Using the query function

Df.query (' broker level = = [' A4 ', ' M4 '] ')

A4 or M4 Data RollupSubtotal GroupBy subtotals for all columns
Df.groupby (' Broker Level '). COUNT ()

Broker-level rollup for specific columns
Df.groupby (' Broker level ') [' Broker response length '].count ()

Increase the classification criteria by summarizing the long columns in response
Df.groupby ([' Broker level ', ' broker responds ']) [' Broker Response Time '].count ()

Inaccurate data because filter fills are grouped and arithmetic is performed
# The broker responds to the length of a subtotal and calculates the mean
df.groupby (' Broker level ') [' Broker Response Time '].agg ([Np.mean])

Classification, mean-value data perspective
Pd.pivot_table (df,index=["Brokers send messages on the day"],values=["broker Response Time"],
          columns=["broker level"],aggfunc[len,np.sum],fill_ Value=0,margins=true)

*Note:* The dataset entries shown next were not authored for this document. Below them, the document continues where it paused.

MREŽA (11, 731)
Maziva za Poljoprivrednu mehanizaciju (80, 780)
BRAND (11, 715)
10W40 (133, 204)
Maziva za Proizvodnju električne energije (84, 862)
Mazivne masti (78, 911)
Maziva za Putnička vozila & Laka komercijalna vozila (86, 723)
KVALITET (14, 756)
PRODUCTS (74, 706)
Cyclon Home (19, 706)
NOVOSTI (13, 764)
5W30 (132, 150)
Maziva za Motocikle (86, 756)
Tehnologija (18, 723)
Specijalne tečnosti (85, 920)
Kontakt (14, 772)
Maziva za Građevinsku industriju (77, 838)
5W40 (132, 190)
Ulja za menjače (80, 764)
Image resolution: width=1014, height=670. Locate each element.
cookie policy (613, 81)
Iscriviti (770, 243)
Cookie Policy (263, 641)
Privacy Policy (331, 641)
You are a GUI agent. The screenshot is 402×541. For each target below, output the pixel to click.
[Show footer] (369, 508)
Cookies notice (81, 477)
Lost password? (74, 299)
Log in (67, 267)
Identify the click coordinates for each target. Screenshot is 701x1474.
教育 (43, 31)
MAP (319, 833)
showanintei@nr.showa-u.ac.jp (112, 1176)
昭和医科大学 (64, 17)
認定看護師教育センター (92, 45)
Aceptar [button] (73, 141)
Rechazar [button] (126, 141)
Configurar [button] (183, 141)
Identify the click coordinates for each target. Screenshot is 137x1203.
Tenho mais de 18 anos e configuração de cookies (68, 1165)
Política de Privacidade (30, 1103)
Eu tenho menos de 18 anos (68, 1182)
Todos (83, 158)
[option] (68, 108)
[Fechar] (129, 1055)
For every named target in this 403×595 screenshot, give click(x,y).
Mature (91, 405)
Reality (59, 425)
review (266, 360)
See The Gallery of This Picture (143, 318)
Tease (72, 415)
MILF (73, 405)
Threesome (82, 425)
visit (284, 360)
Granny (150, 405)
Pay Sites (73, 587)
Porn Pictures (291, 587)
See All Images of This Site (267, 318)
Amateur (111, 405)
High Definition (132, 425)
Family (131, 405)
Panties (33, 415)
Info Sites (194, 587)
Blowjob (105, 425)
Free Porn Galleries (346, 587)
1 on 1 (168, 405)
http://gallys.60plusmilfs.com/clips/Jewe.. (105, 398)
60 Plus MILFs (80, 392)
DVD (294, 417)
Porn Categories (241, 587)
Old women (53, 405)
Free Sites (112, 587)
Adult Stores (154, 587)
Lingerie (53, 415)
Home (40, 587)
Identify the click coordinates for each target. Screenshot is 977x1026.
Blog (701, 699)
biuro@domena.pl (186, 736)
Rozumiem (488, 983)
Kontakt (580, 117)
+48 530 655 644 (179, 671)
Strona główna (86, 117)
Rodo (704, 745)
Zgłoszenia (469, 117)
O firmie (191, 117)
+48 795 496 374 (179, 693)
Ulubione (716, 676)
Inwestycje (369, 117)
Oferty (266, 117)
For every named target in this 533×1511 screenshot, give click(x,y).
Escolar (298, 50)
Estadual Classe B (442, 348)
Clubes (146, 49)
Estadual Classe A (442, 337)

Data perspective Data StatisticsData sampling simple random sample extraction
Df.sample (n=3)

Randomly extract 3 rows to set the sampling weight
You need to set weights for each row, the number of rows in the list is less than feasible, too low
Suppose you have 4 rows of data, set the sampling weight
weights = [0, 0, 0.5, 0.5]
df.sample (n=4, weights=weights)
Determine if the sample is put back
# back after sampling, True
df.sample (n=6, Replace=true)

Descriptive statistic describe function
Automatically generate data in quantity, mean, standard poor data

#round (2), showing 2 digits after the decimal point, T transpose
Df.describe (). Round (2). T

Descriptive statistical standard deviation STD ()
df[' Broker response time Long '].std ()

Covariance CoV

df[' brokers send messages on the same day '].cov (df[' The number of messages sent by the customer on the day ')]


Relevance Analysis Corr
Correlation coefficient between 1 to 1, close to 1 is positive correlation, close to 1 is negative correlation, 0 is irrelevant

df[' Customers send messages on the day '].corr (df[' brokers send messages on the day ')


Author: ghost-yu Scholar
Source: Jianshu
Copyright belongs to the author. Commercial reprint please contact the author to obtain authorization, non-commercial reprint please indicate the source.

Related Article

Contact Us

The content source of this page is from Internet, which doesn't represent Alibaba Cloud's opinion; products and services mentioned on that page don't have any relationship with Alibaba Cloud. If the content of the page makes you feel confusing, please write us an email, we will handle the problem within 5 days after receiving your email.

If you find any instances of plagiarism from the community, please send an email to: and provide relevant evidence. A staff member will contact you within 5 working days.

A Free Trial That Lets You Build Big!

Start building with 50+ products and up to 12 months usage for Elastic Compute Service

  • Sales Support

    1 on 1 presale consultation

  • After-Sales Support

    24/7 Technical Support 6 Free Tickets per Quarter Faster Response

  • Alibaba Cloud offers highly flexible support services tailored to meet your exact needs.